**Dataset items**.
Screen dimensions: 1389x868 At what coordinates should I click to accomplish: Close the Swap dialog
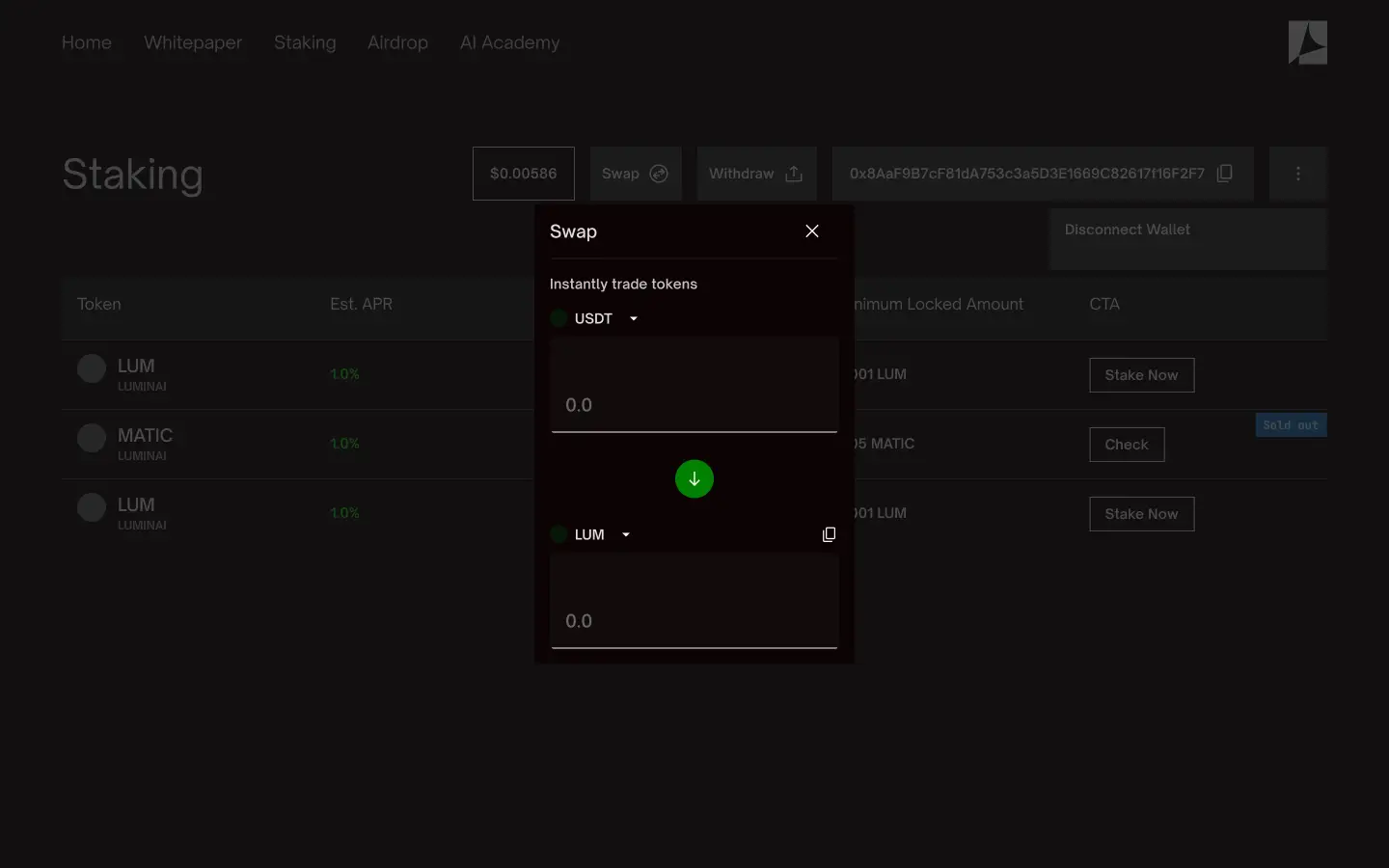[x=812, y=231]
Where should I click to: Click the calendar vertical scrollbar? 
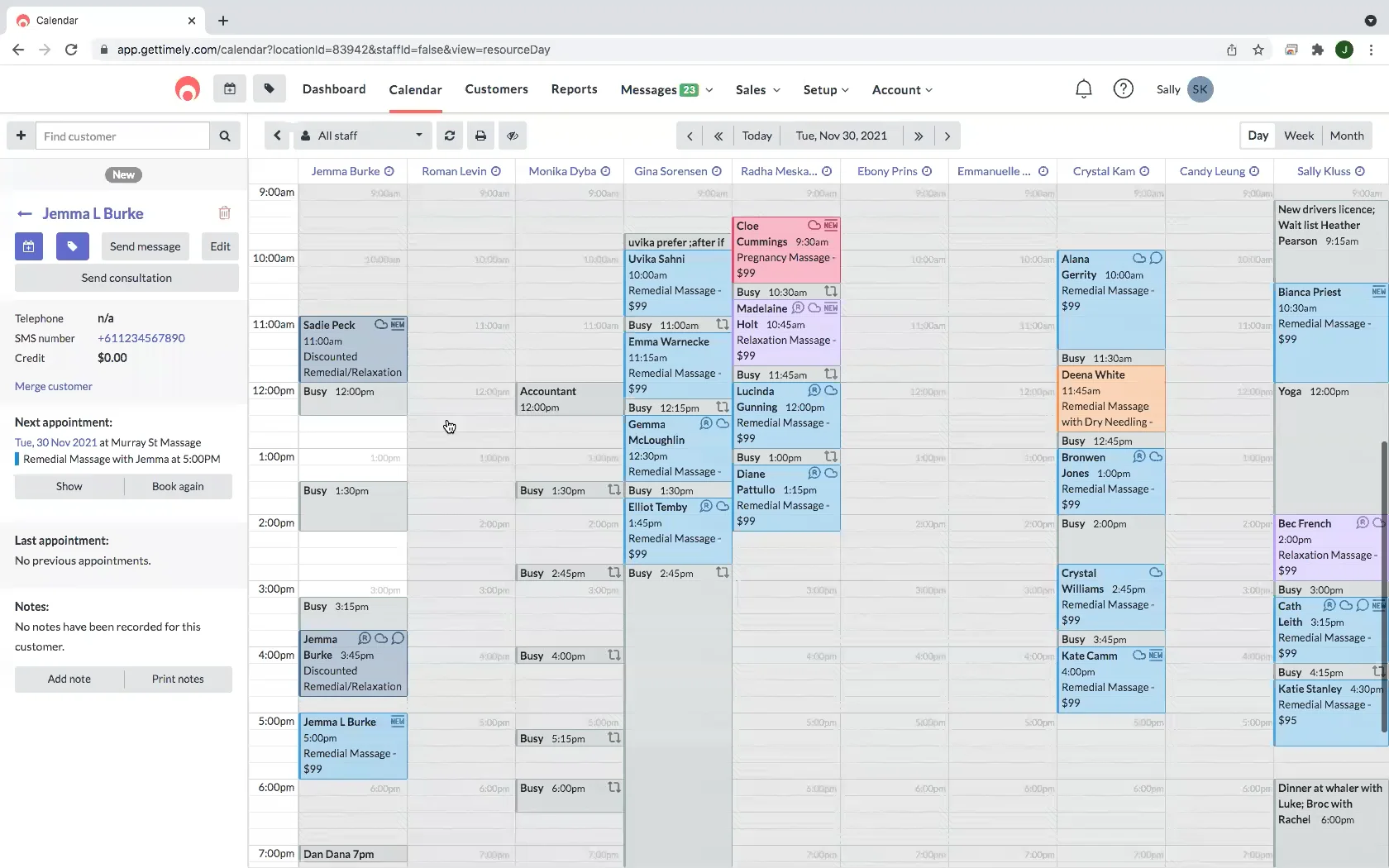pyautogui.click(x=1384, y=587)
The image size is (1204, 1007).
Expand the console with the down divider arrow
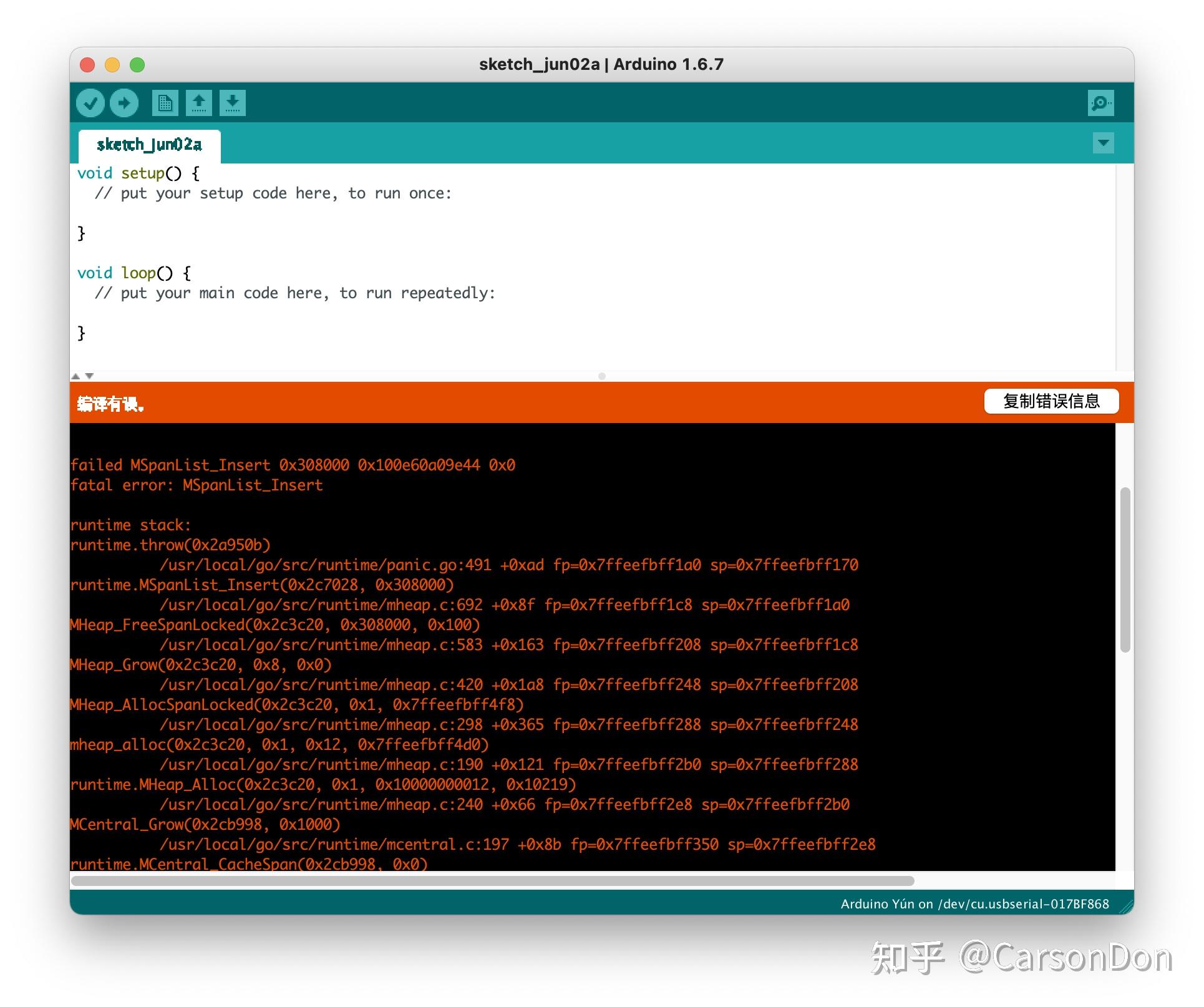coord(89,376)
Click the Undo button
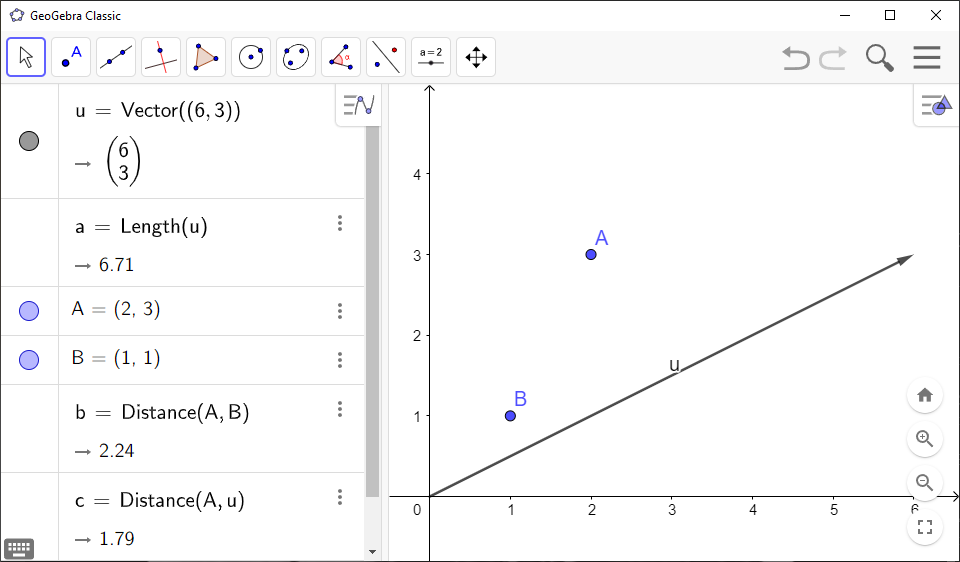The width and height of the screenshot is (960, 562). (x=796, y=58)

**EXERCISE INSTRUCTIONS**. Copy out every line of the data above word for word, but leave out the pictures.

**THE OUTPUT**.
Screen dimensions: 1389x868 At what coordinates should I click to accomplish: Close the Swap dialog
[x=812, y=231]
Where should I click to: Click the calendar vertical scrollbar? 
pyautogui.click(x=1384, y=587)
The image size is (1204, 1007).
Expand the console with the down divider arrow
coord(89,376)
Click the Undo button
The width and height of the screenshot is (960, 562). (x=796, y=58)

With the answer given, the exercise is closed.